Stored data entries
------------------------------------

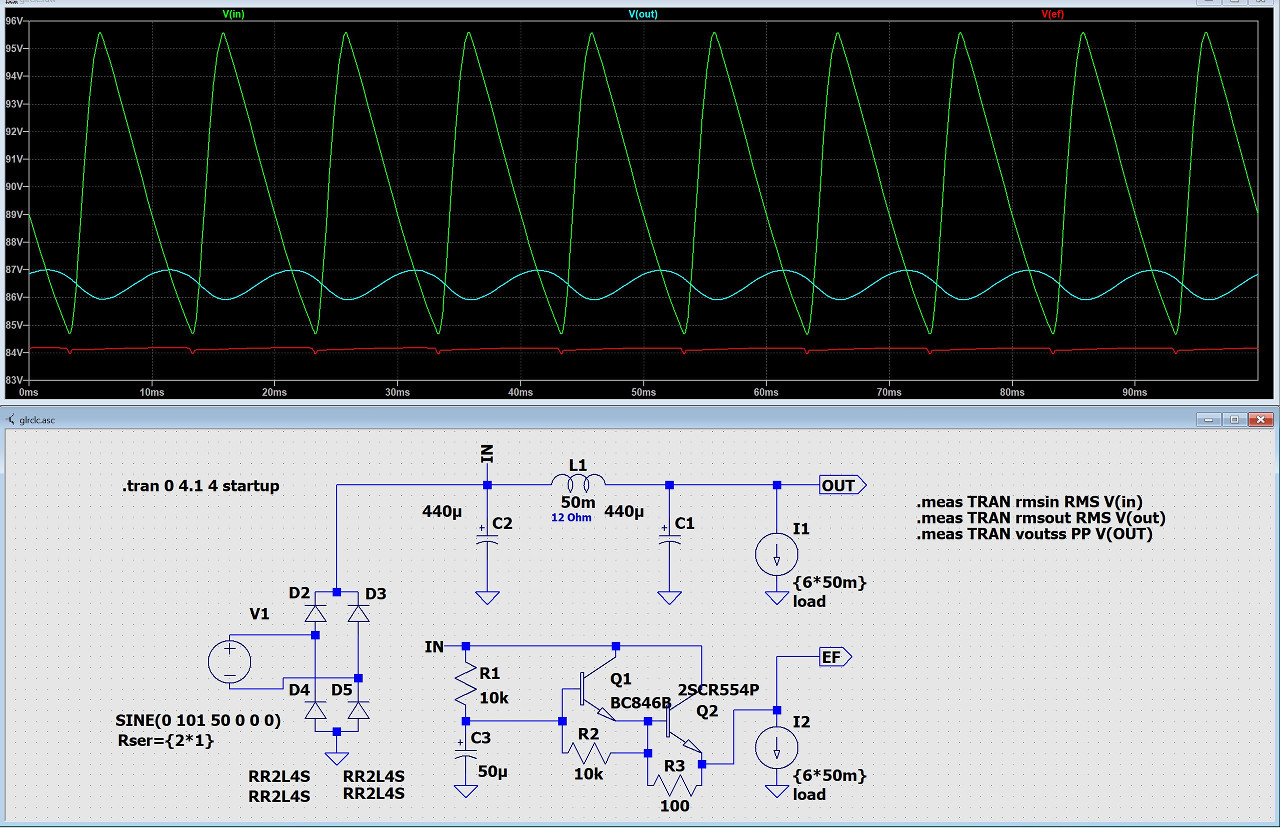This screenshot has width=1280, height=828.
Task: Select the red V(ef) trace label
Action: [x=1053, y=15]
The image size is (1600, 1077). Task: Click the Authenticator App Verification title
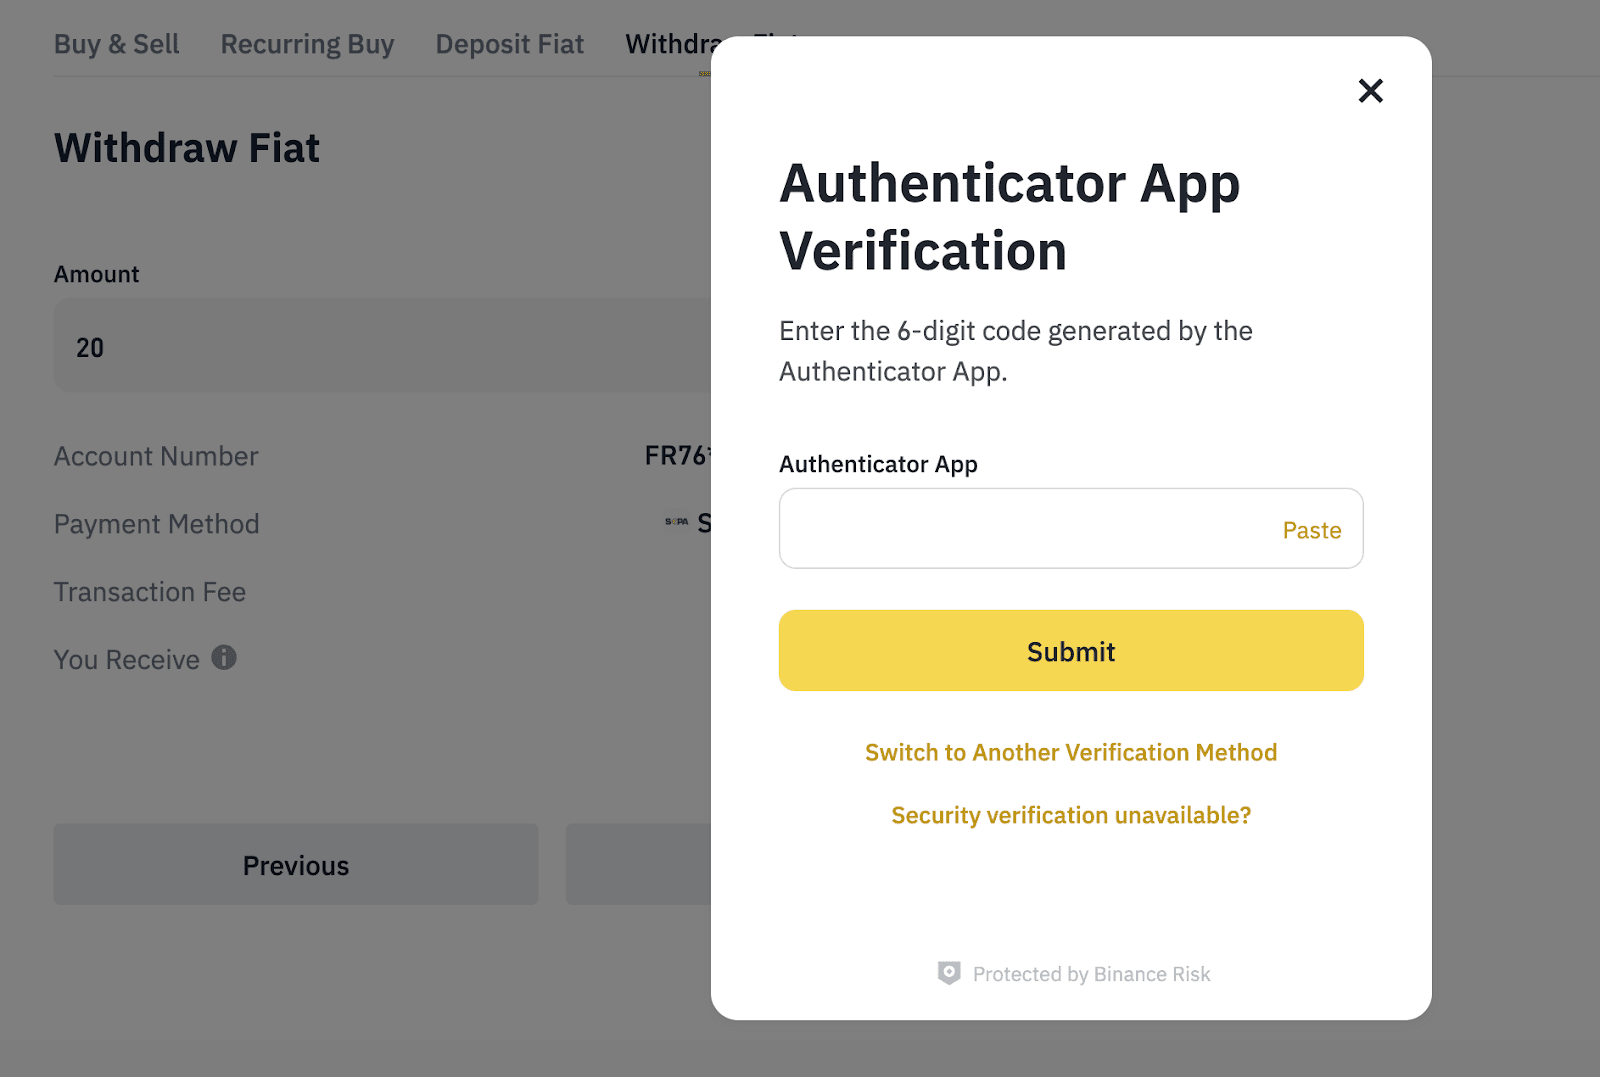tap(1009, 216)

------------------------------------

Assignment
Each line from the one containing "The image size" down to the final line of the records above must be reproduced exactly; no pictures go into the copy.

Problem solution
The image size is (1600, 1077). Task: Click the Authenticator App Verification title
tap(1009, 216)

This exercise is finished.